By comparison, the A* algorithm uses a distance + cost heuristic, to guide the algorithm in its choice of the next node to explore. This means that the algorithm finds a possible search solution without examining every node on the graph. It is therefore much cheaper to run, but at a loss of complete accuracy. It works because the result is usually close enough to the optimal solution, and is found cheaper than an exhaustive search of the entire graph.
As to when you should use each, it really depends on the application. However, using the A* algorithm requires an admissible heuristic, so this may not be applicable in situations where such information is unavailable to the algorithm.
A heuristic basically means an idea or an intuition! Any strategy that you use to solve a hard problem is a heuristic! In some fields (like combinatorial problems) it refers to the strategy that can help you solve a NP hard problem suboptimally within a polynomial time.
Dijkstra solves the single-source routing problem, i.e. it gives you the cost of going froma single point to any other point in the space.
A* solves a single-source single-target problem. It gives you a minimum distance path from a given point to another given point.
A* is usually faster than Dijkstra provided you give it an admissible heuristic, this is, an estimate of the distance to the goal, that never overestimates said distance. Contrary to a previous answer given here, if the heuristic used is admissible, A* is complete and will give you the optimal answer.
A-star is used to find the shortest path between a startnode and an endnode in a graph. What algorithm is used to solve something were the target state isn't specifically known and we instead only have a criteria for the target state?

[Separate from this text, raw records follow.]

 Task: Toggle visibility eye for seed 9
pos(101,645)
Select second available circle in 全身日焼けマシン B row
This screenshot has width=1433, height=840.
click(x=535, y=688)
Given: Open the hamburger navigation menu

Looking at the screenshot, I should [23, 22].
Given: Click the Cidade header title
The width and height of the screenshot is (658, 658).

For example, can a sudoku puzzle be solved with an Astar-like algorithm? We dont know how the endstate will look like (which number is where) but we do know the rules of sudoku, a criteria for a winning state. Therefore I have a startnode and just a criteria for the endnode, which algorithm to use?
A* requires a graph, a cost function for traversal of that graph, a heuristic as to whether a node in the graph is closer to the goal than another, and a test whether the goal is reached.

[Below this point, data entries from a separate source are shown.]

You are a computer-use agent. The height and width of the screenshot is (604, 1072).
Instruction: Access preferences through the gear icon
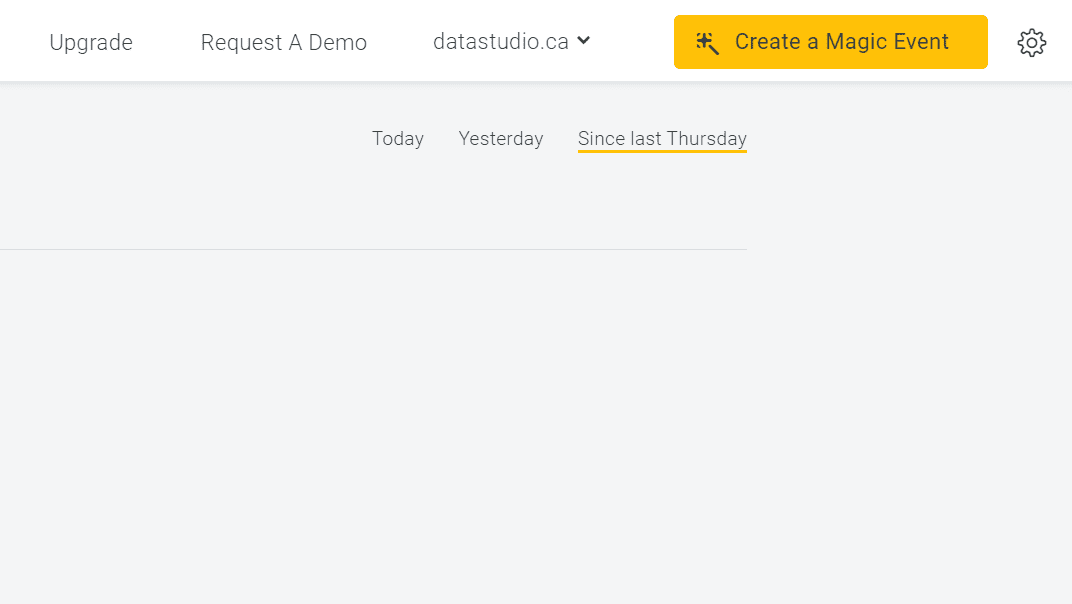tap(1031, 42)
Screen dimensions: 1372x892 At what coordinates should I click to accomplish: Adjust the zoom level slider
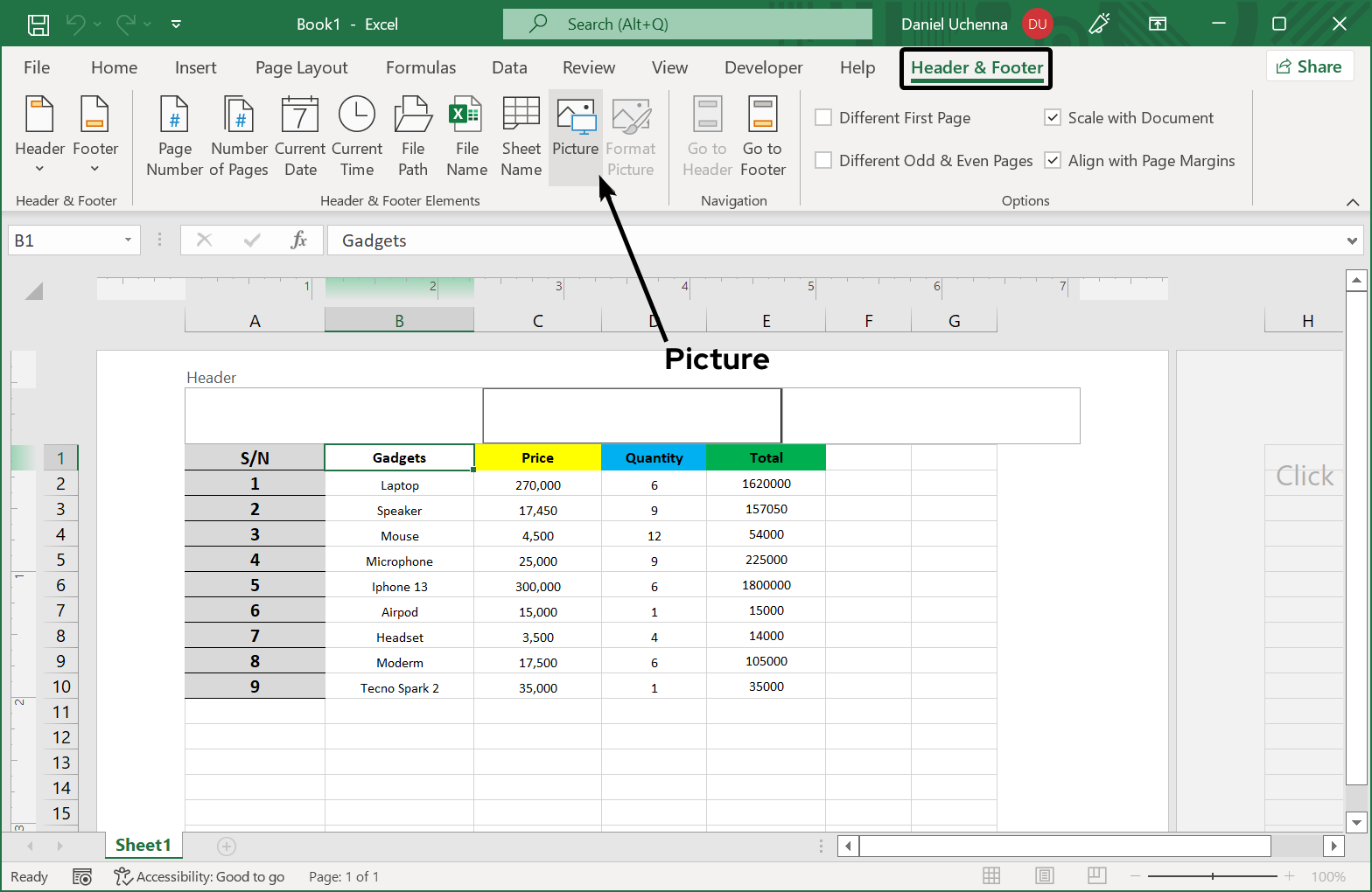click(x=1212, y=876)
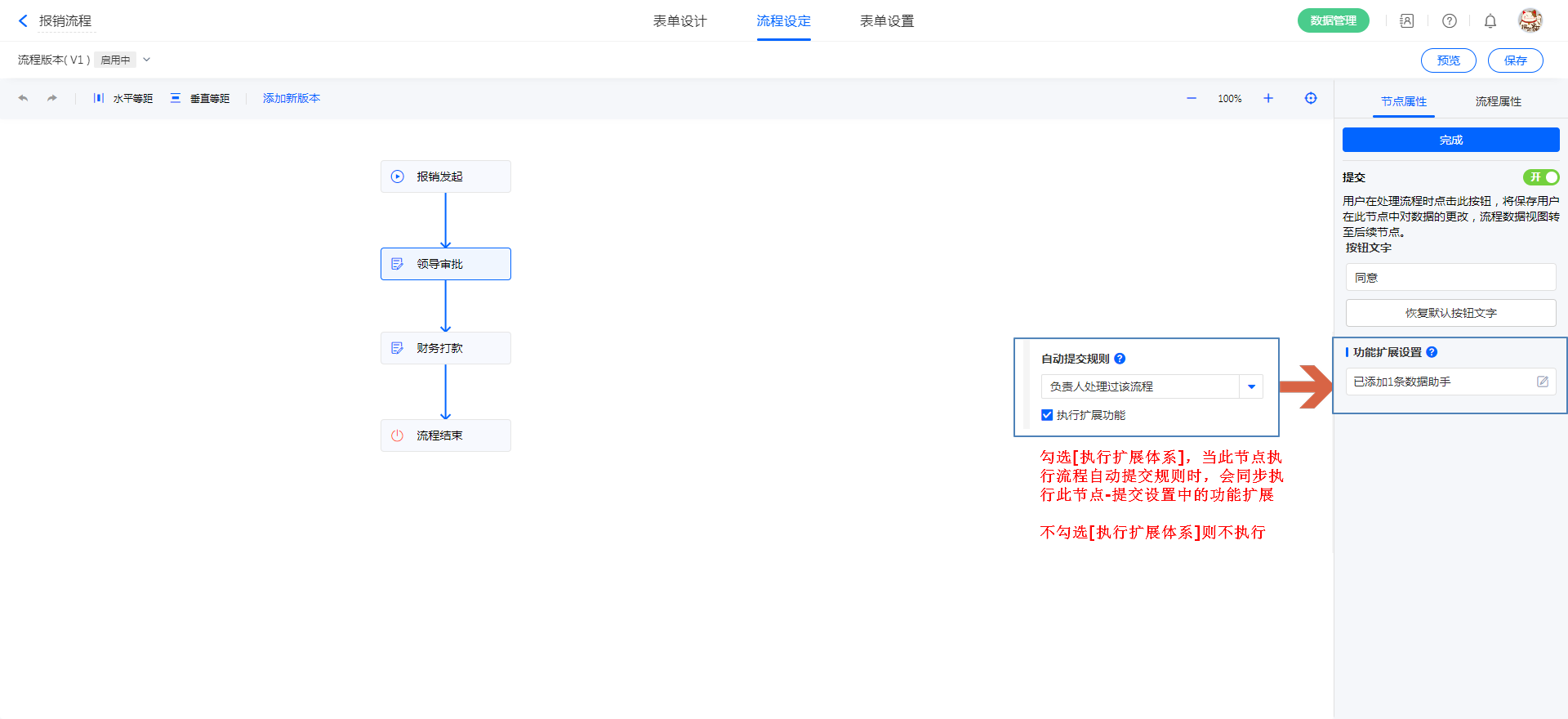This screenshot has height=719, width=1568.
Task: Click the center canvas locate icon
Action: (x=1311, y=98)
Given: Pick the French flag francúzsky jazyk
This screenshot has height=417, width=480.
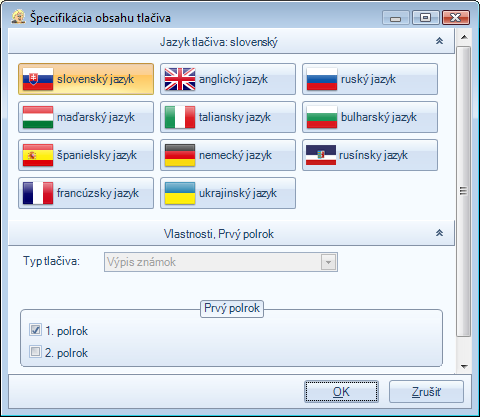Looking at the screenshot, I should point(86,193).
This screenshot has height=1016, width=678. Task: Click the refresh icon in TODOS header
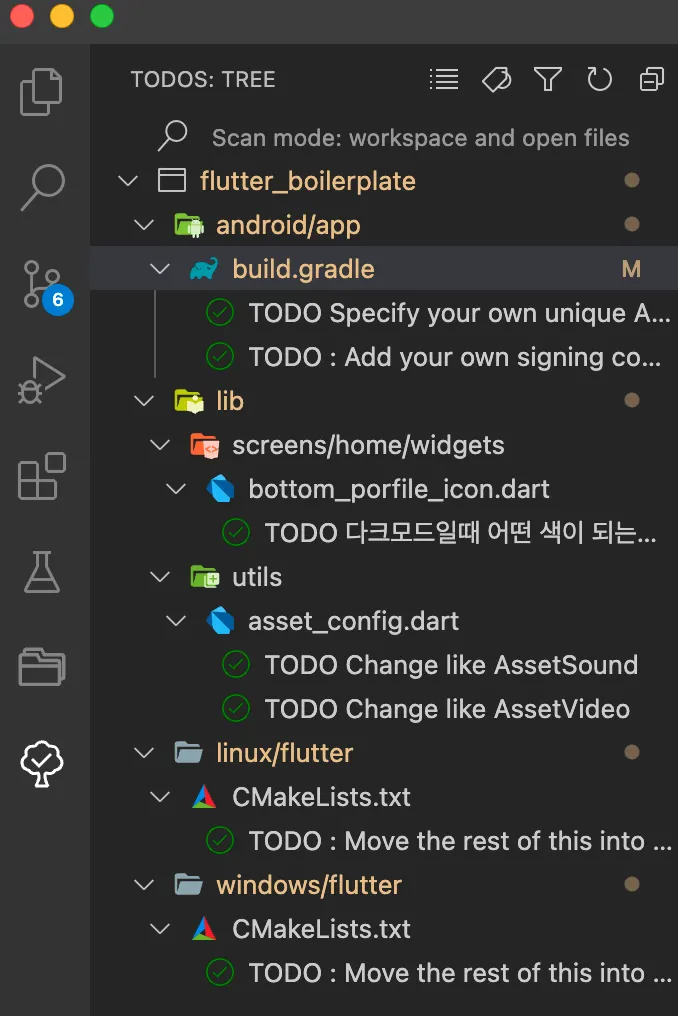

Searching a Sudoku solution space doesn't really have a traversal cost to minimize, only a global cost ( the number of unsolved squares ), so all traversals would be equal cost, so A* doesn't really help - any cell you could assign costs one move and moves you one closer to the goal, so A* would be no better than choosing the next step at random.

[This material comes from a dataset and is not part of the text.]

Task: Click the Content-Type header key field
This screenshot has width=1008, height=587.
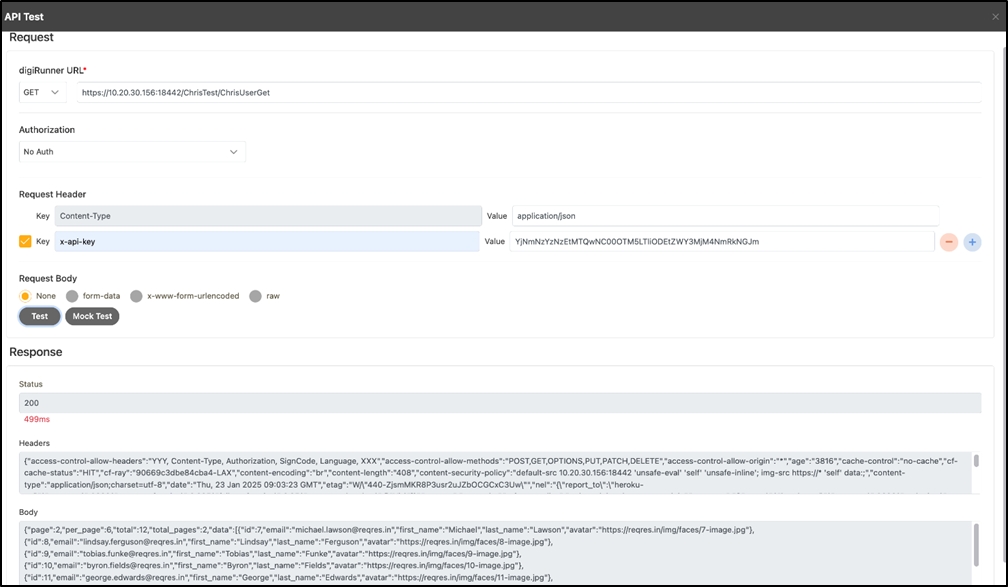Action: (267, 215)
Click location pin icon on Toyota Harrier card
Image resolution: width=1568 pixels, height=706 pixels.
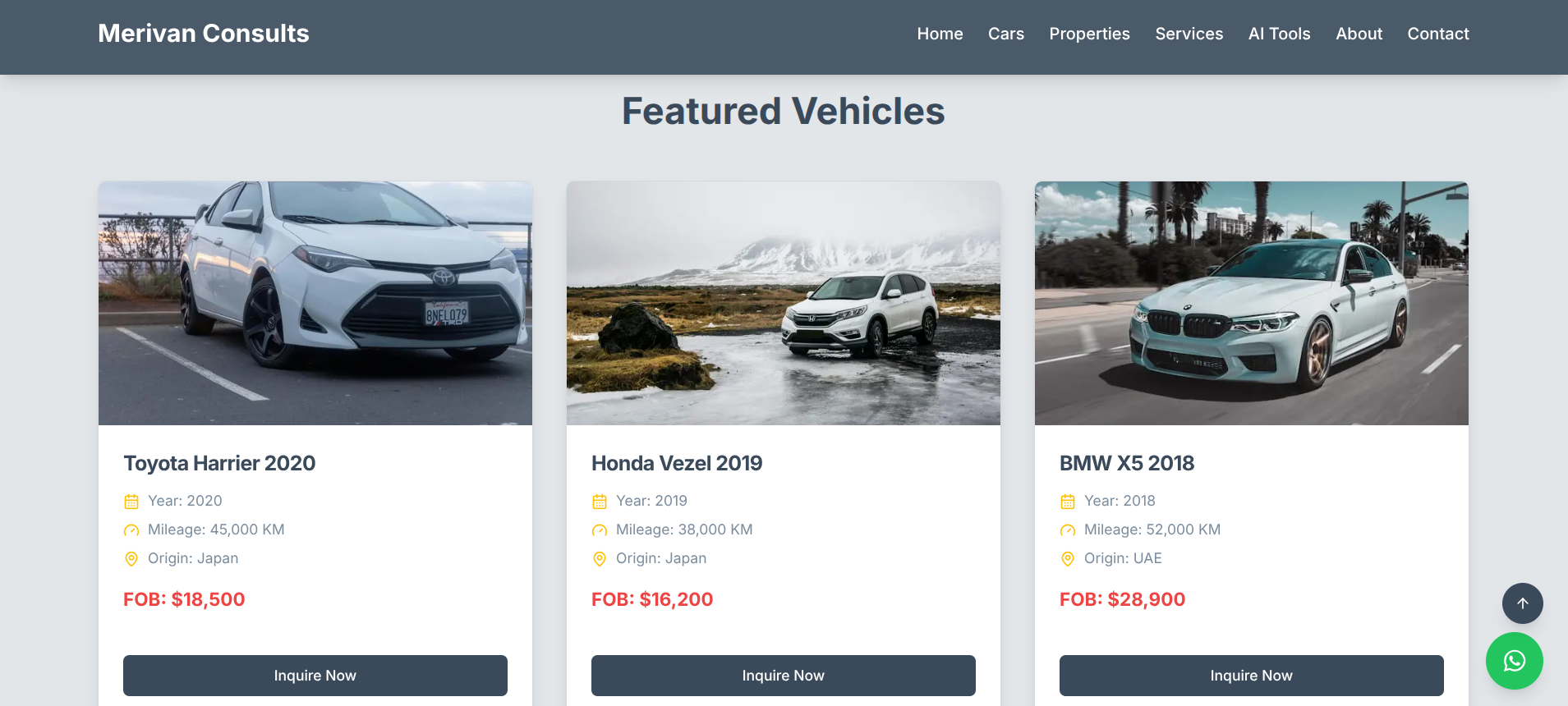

It might be possible to apply an A* search based on the estimated/measured cost of applying the different techniques at each point, which would then try to find a path through the solution space with the least computational cost. In that case the graph would not just be the solution states of the puzzle, but you'd be choosing between the techniques to apply at that point - you'd know an estimate of the cost of a transition, but not where that transition 'goes', except that if successful, it's one step closer to the goal.
Yes, A* can be used when a specific goal state cannot be identified. (Pete Kirkham's answer implies this, but doesn't emphasise it much.)
When a specific goal state can't be identified, it's sometimes harder to come up with a useful heuristic lower bound on the remaining cost needed to complete a partial solution -- and the efficiency of A* depends on choosing an effective heuristic. But it doesn't mean it can't be applied. Any problem that can be solved on a computer can be solved using a breadth-first search, plus an array of flags indicating whether a state has been seen before; which is the same as A* with a heuristic lower bound that is always zero. (Of course, this is not the most efficient algorithm for solving many problems.)
You dont have to know the exact target endstate. It all comes down to the heuristic function, when it returns 0 you could assume to have found (at least) one of the valid endstates.
So during the a*, instead of checking if current_node == target_node, check if current_node.h() returns 0. If so, it should be infinitely close and/or overlapping the goal/endstate.